I’ve been contributing to the Sovereign project which is hosted on GitHub. I was an early user of GitHub but deleted my account in 2014 as part of rejecting Web 2.0 social networking. I had to rejoin to contribute fixes to Sovereign. I still don’t like GitHub, but I’m learning how to give up as little content as possible to it.

First of all, I love git. It’s one of the most profound collaboration tools ever invented. It’s made an enormous, positive impact on the way I work for myself and with others. Building is an evolutionary process with false starts and eventual victories. Git helps you communicate this process in logical steps that makes it easier for the audience to understand how you got from point A to point B. Finally, since it is distributed, there is no central control of content. Everybody has a full copy.

GitHub’s design discourages habits that make git powerful for development. Pull request and issue tracking workflows are the worst offenders.

Pull request workflow

GitHub’s pull request workflow invites users to document changes on GitHub instead of with commit logs and documentation in the repository. Later, if a developer not using GitHub looks at a series of changes, it can be difficult to understand why changes were made and what tradeoffs were considered.

This especially hurts open source software projects. Maintenance is neither a glamorous nor easy job, and poor documentation of why changes are made doesn’t help developers. Also, open source projects often suffer from design incoherency, and again, not documenting why features are designed the way they are, in the repository, doesn’t help future developers.

This is the easiest to get right. Developers need to document their changes with good commit messages and write basic design documents that are kept with the repository. GitHub hurts this by providing another means for documenting changes. Maintainers must expect and enforce discipline if they want their project history to be robust.

Issue tracking

Issues need discussion in order to disposition them,and these discussions are valuable. They uncover design misses, hidden design intent, subtle implementation errors, and more. It’s frustrating that issues are kept in separate databases. GitHub is not a unique offender. Bugzilla, Trac, Jira…they all have this problem.

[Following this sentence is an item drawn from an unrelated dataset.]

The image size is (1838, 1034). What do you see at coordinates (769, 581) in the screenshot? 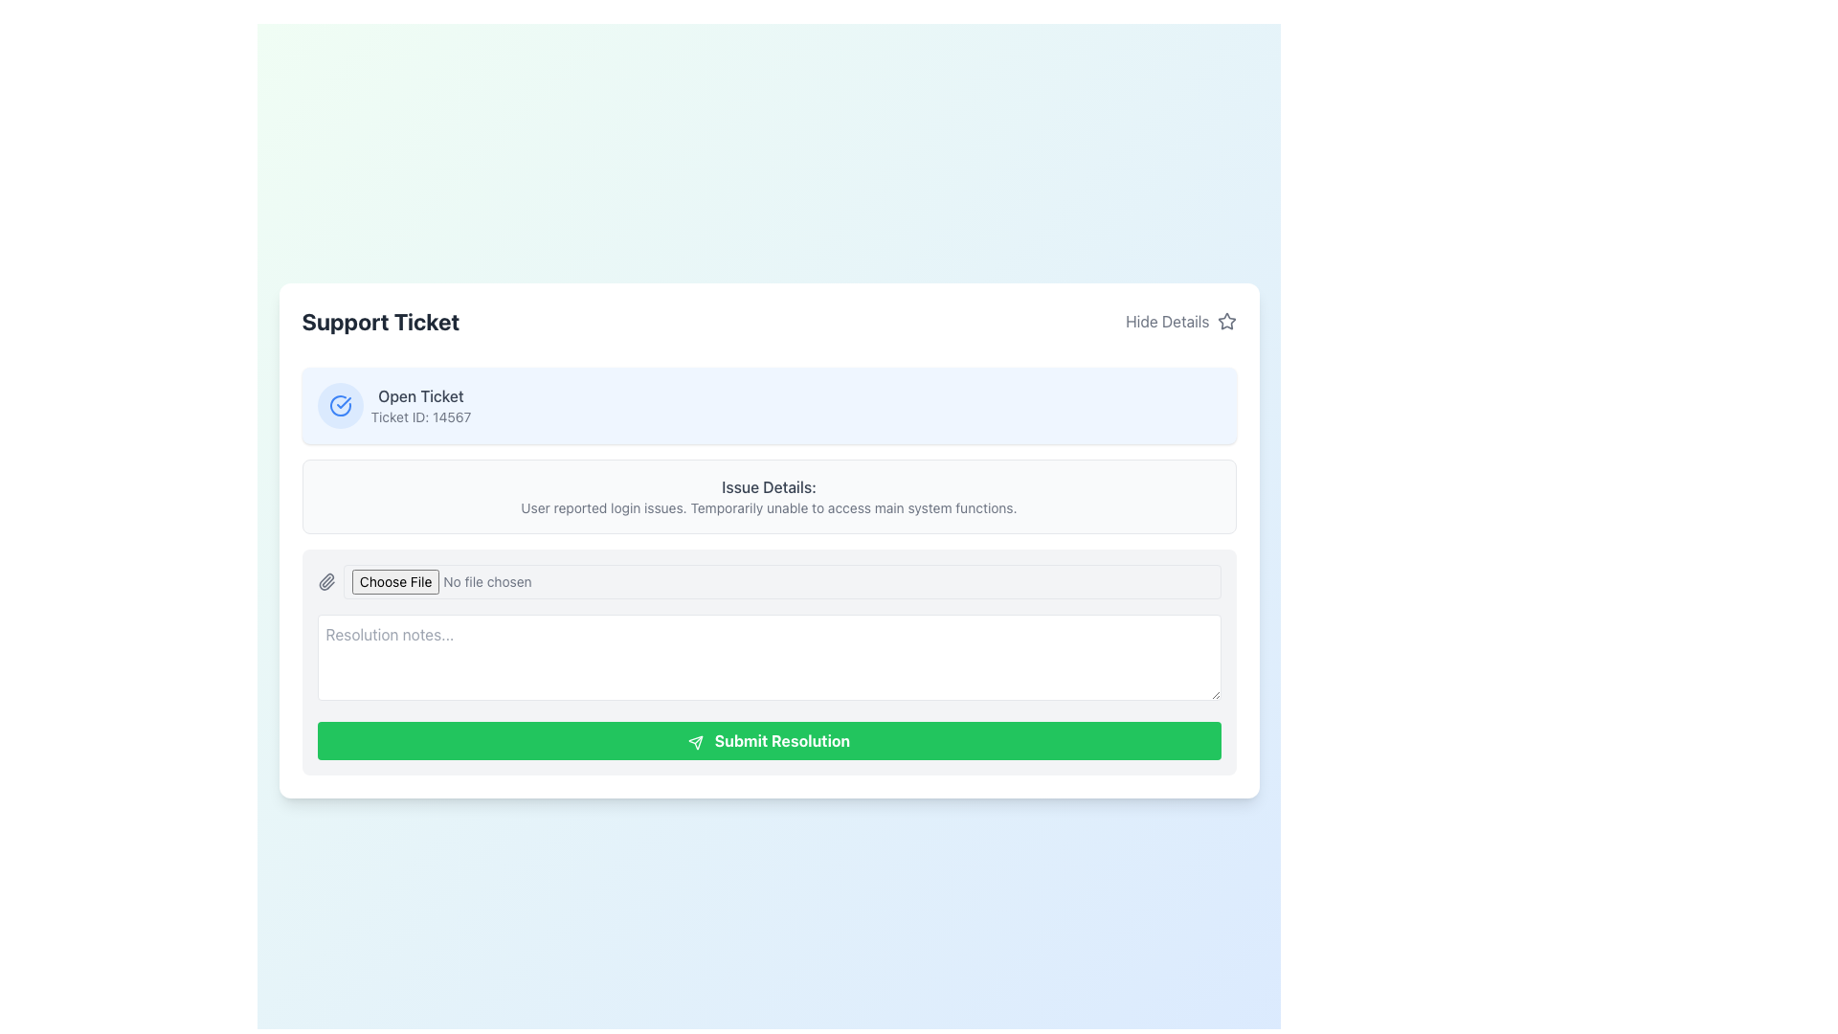
I see `the 'Choose File' button on the file input field` at bounding box center [769, 581].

I am not advocating for issues to be tracked in git although it’s interesting to think about possible designs. There are too many requirements for issue tracking systems where I don’t think keeping the issues with the git repository makes sense.

The only reasonable way I can see to handle this is that the developer addressing an issue must take responsibility for consolidating the discussion around an issue and making sure the essence is captured in commit logs and design documentation when the issue is addressed. Again, GitHub hurts this by making it all too easy for a developer to reference an issue number in a commit message summary and move on. Maintainers again have to expect and enforce discipline if they want good history on their projects.

The iPhoto comparison

Fundamentally I am asking that metadata be kept with content. Eventually, metadata separate from the content will get lost, and companies use metadata as a way to lock in customers.

As an example from consumer space, iPhoto (at least older versions of it) would keep metadata separate from the pictures. If you tagged a picture or fixed a date, the data was not pushed into EXIF tags in the picture but instead stored in a separate database. Of course, if you wanted to leave iPhoto, you were faced with the problem of losing the metadata you worked hard to create. I don’t know why Apple’s engineers chose the design they did, but it made it hard to stop using iPhoto.

Project maintainers that host on GitHub and keep their metadata on GitHub instead of in the git repository are locking themselves in. Maintainers should set an expectation to avoid this, but everyone contributing to projects can take it on themselves to not reinforce it.